Skip to content

As a developer, have you ever been confused by these numerous codes?

  • When users register, should the country list show CN or CHN?
  • For multilingual translation (i18n), should folders be named zh or zh-CN?
  • When handling video subtitles, standards require unfamiliar three-letter codes—sometimes zho, other times chi—what's the difference?
  • And what about seemingly random time zone identifiers like Asia/Shanghai?

After reading this, you'll fully understand the logic behind these codes and confidently use them correctly in your projects.

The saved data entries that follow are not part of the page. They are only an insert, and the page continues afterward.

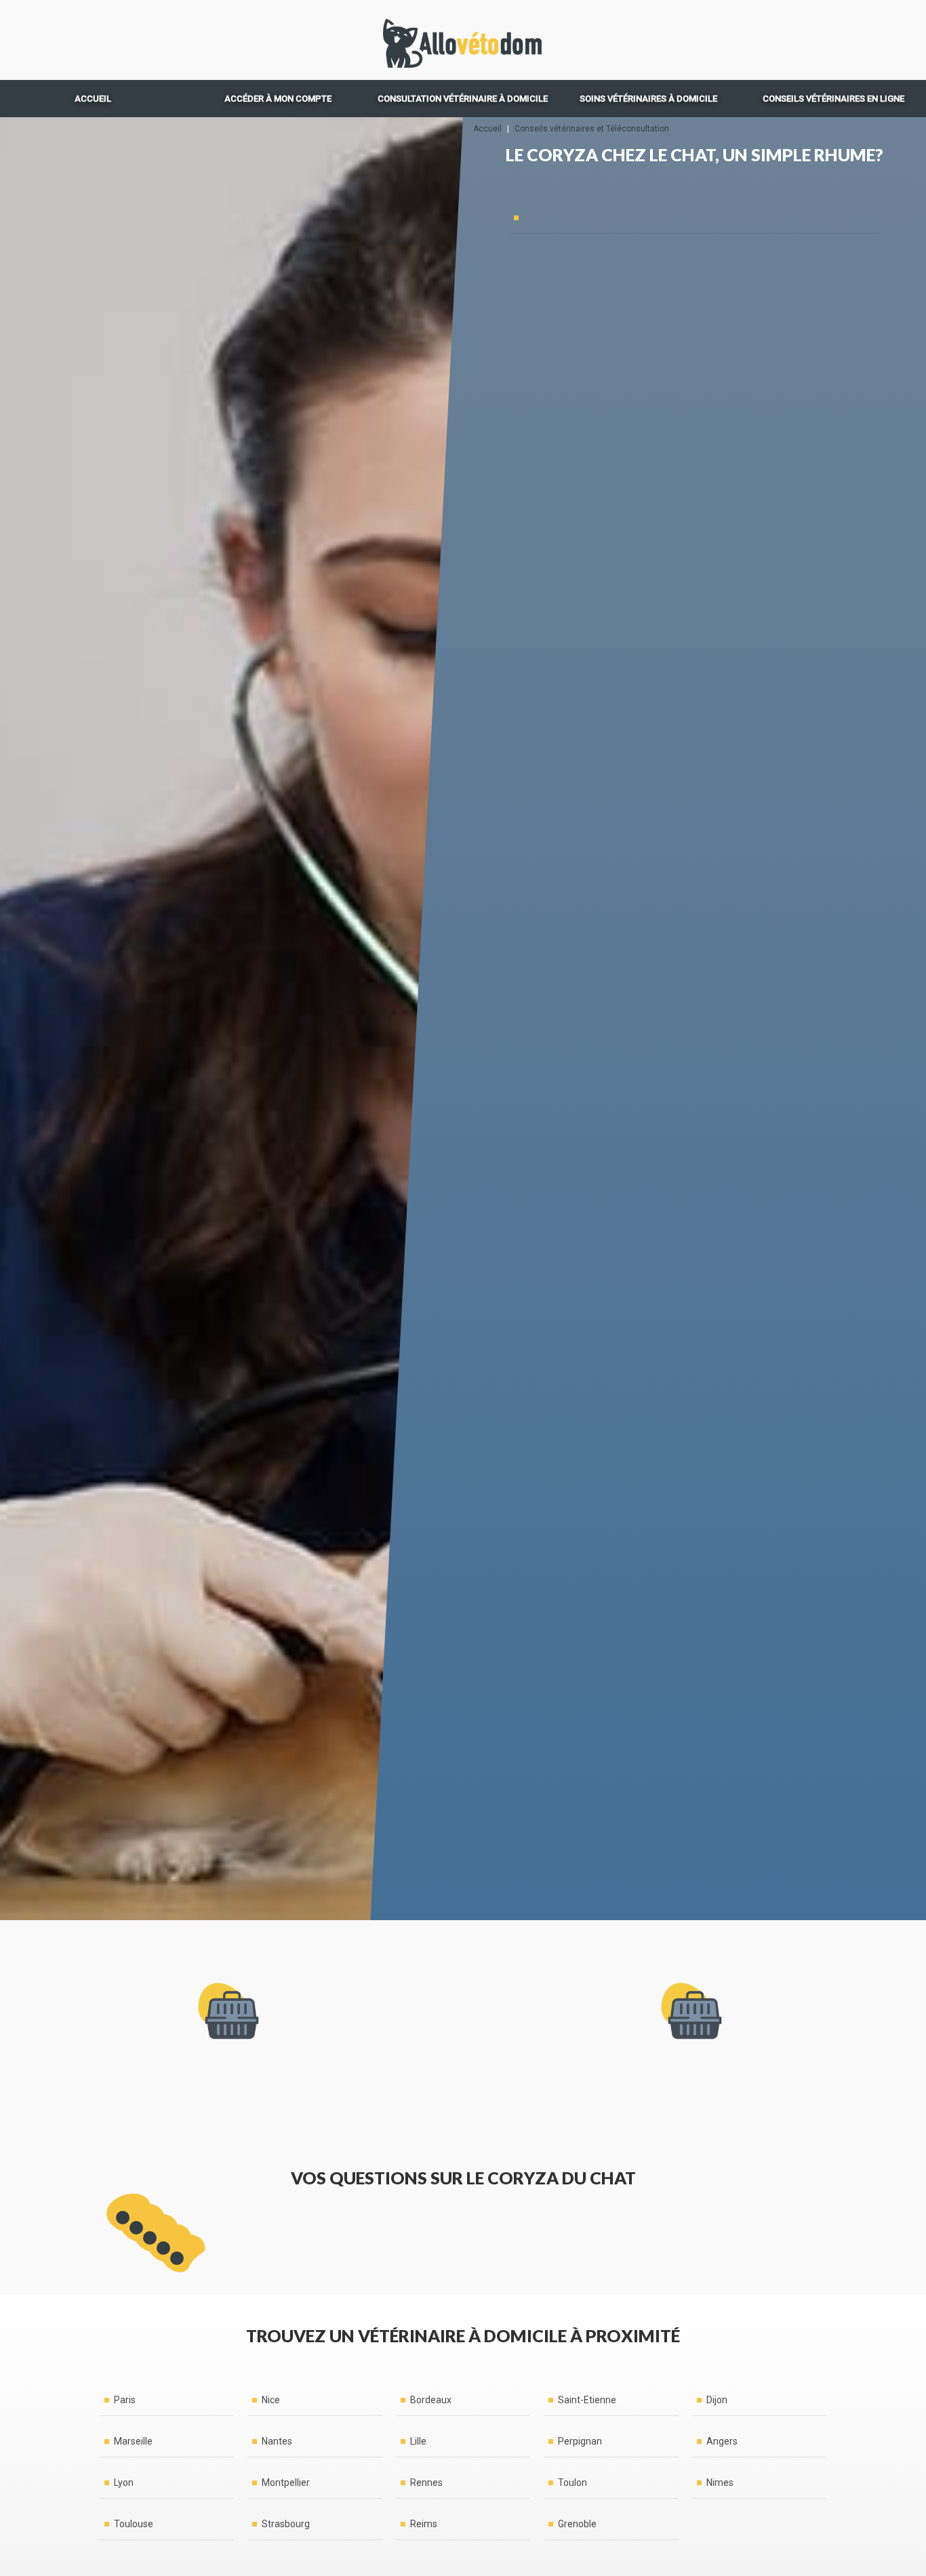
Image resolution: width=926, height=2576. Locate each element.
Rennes (426, 2482)
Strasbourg (286, 2523)
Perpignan (580, 2441)
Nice (271, 2399)
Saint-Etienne (587, 2399)
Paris (125, 2399)
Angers (722, 2441)
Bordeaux (430, 2399)
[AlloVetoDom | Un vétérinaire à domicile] (463, 40)
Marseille (133, 2441)
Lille (418, 2441)
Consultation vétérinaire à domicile (463, 99)
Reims (423, 2523)
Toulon (572, 2482)
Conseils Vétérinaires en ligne (833, 99)
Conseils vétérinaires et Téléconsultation (592, 128)
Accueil (93, 99)
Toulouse (133, 2523)
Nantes (277, 2441)
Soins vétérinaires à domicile (648, 99)
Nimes (719, 2482)
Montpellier (286, 2482)
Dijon (716, 2399)
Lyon (124, 2482)
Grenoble (577, 2523)
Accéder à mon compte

Core Idea: Divide and Conquer

These standards seem confusing because we try to understand them with a vague concept of "region." But the principle in the computer world is precision. Therefore, international standards organizations "divide and conquer" the fuzzy concept of "region," breaking it down into specific, orthogonal (mutually independent) dimensions, each with its own gold standard.

Our journey begins by understanding these dimensions.


1. Geographic Location: Where Am I? - ISO 3166-1

This is the foundation of all codes, answering the simplest question: "What is this country/region?"

  • Standard Name: ISO 3166-1
  • Core Mission: Provide unique identifiers for countries and regions worldwide.
  • Main Formats:
    • alpha-2 (two-letter code): e.g., US, CN, JP. This is the most common and universal form.
    • alpha-3 (three-letter code): e.g., USA, CHN, JPN. More readable, often used in data statistics and official documents.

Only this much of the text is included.